Based on what I know now, ............................................. I sit here for several minutes after typing those last words and find it difficult to continue that I would NOT sign that waiver. What does this mean? I feel my Christian trained concience freed in the knowledge that God does NOT require such a sacrifice, anymore than God would NEVER require I jump from the upper-deck of a skyscraper to prove my love for Him! Then I cannot help but wonder why I paused? Perhaps, because I don't know for sure whether God would approve of a blood transfusion? Perhaps, because of my conditioning over the years and difficulty in shedding the massive guilt trip the Society and Governing Body have succeeded to lay squarely upon my shoulders over what amounts to a misinterpretation of Scripture?
It is really unsettling to realize there is no noticeable difference between cults like the Branch Davidians or Jones and the "true faith"! What is even more troubling is that one day you could be convinced you are dying to remain faithful to God in a matter that the next day, after your death, turns out to be a total misunderstanding of Scripture!
What to do?

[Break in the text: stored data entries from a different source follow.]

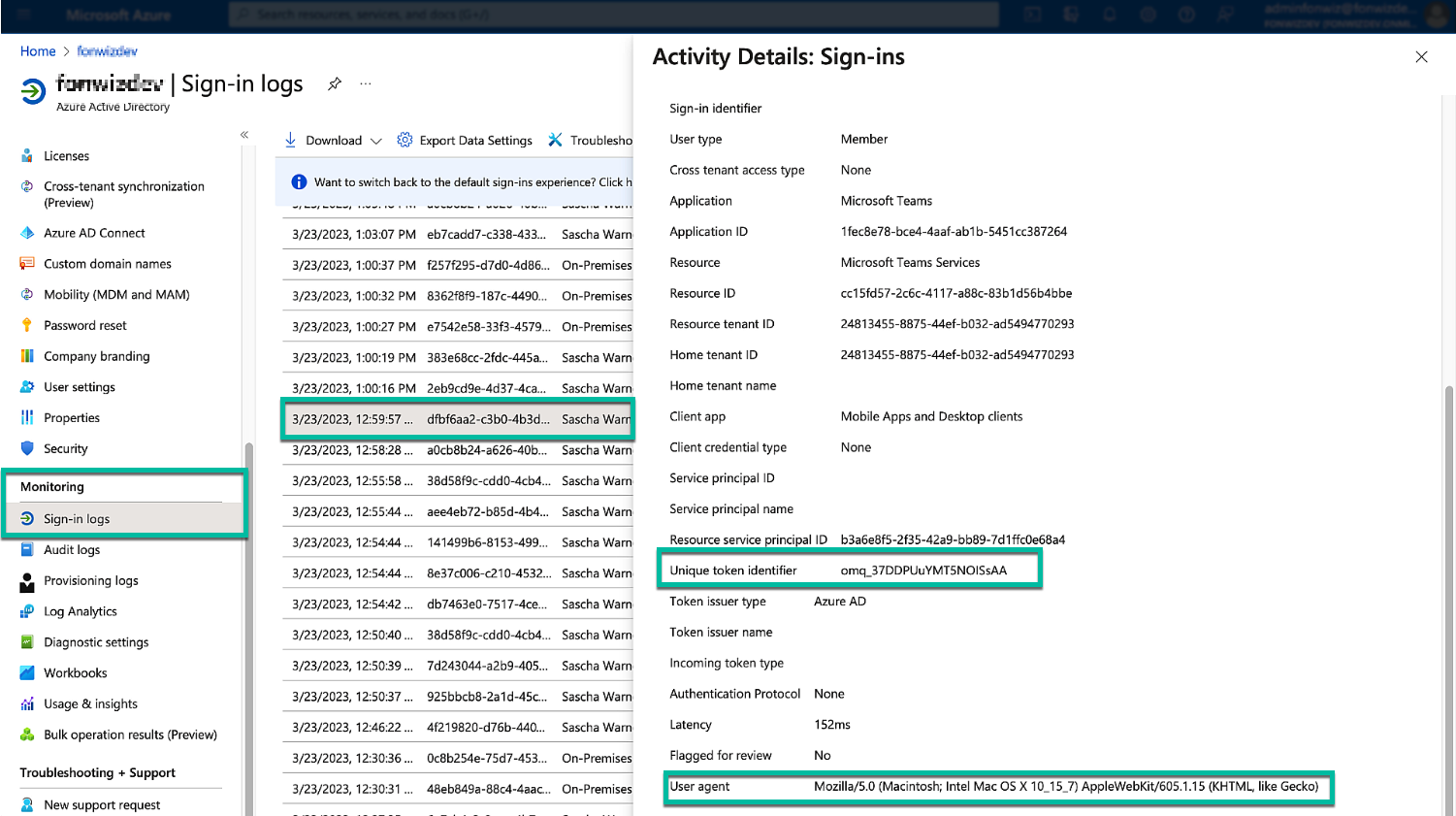The image size is (1456, 816).
Task: Open Audit logs in Monitoring menu
Action: [x=72, y=549]
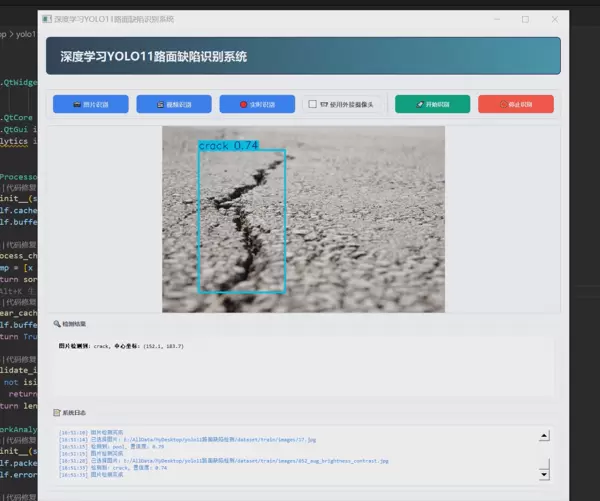Enable the external camera checkbox
The width and height of the screenshot is (600, 501).
point(313,104)
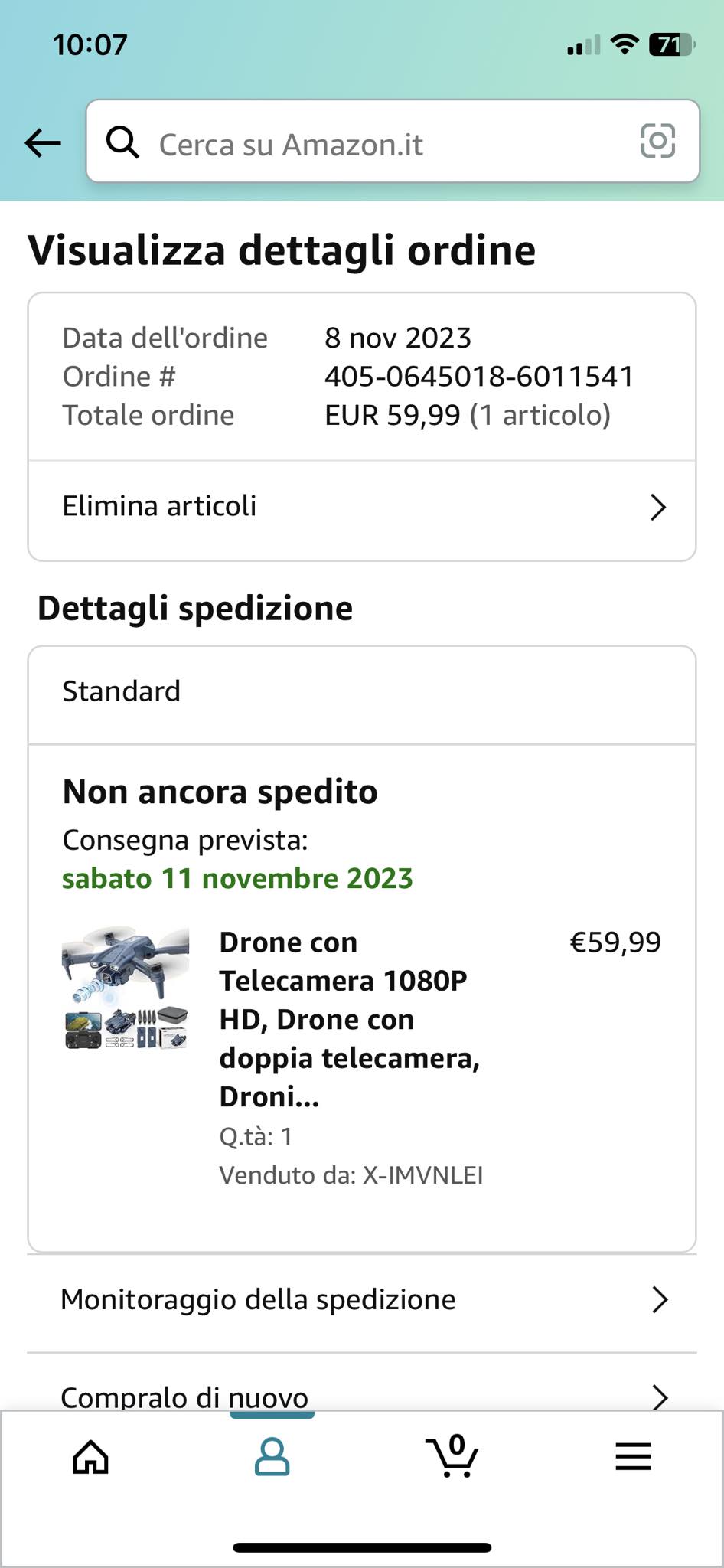Tap the seller name X-IMVNLEI
The image size is (724, 1568).
coord(422,1175)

Refuse to die for any cause even if it is clearly good, out of fear that one of these days a more enlightened society will look back upon your sacrifice as misinformed folly?
Should you die for issues like refusing blood because there's a possibility it might get later proven the Society was right all along? Should you live through a blood transfusion because there's a possibility it might get later proven beyond the shadow of reasonable doubt the Society was wrong in their blood interpretations?
That is why I have come to believe that God accepts the sacrifice of anyone who dies for Him, even if God never wanted this sacrifice. If one truly believe that God created the universe and invented its laws, then one knows that God can make it right. Perhaps it will happen in the form of a short story I once read from a brother about a boy who died from refusing a blood transfusion awakening in his bed as if it were a bad dream. Disturbed by a future of dying young that he thought was just a dream although it seemed absolutely real, he considered it as God trying to tell him something. But what was God trying to tell him? Digging deeper into his Bible than ever before, he suddenly arrived at a startling conclusion. God didn't require this future sacrifice of him! He realized that blood was a symbol of life, and should be given freely to make it possible for others to live. A few years later, the boy was in the same accident that he dreamed about a few years earlier, as if it had already happened. But this time around, the boy's clean conscience before God allowed him to accept a transfusion, and live to glorify God through a life devoted to helping others.
I have thought of this story time and again, and wonder if the girl who died for her beliefs will awaken in her bed, and her "bad dream" will trigger her to examine the Bible and reconsider how God views blood, and why the emphasis on blood as a symbol of life? I think back to when I signed that form, believing I would die and having full faith in the resurrection, and sometimes an eerie thought enters my mind. Suppose I never did regain consciousness? Suppose this is all a dream? I wonder if anyone reading this can relate to the feeling?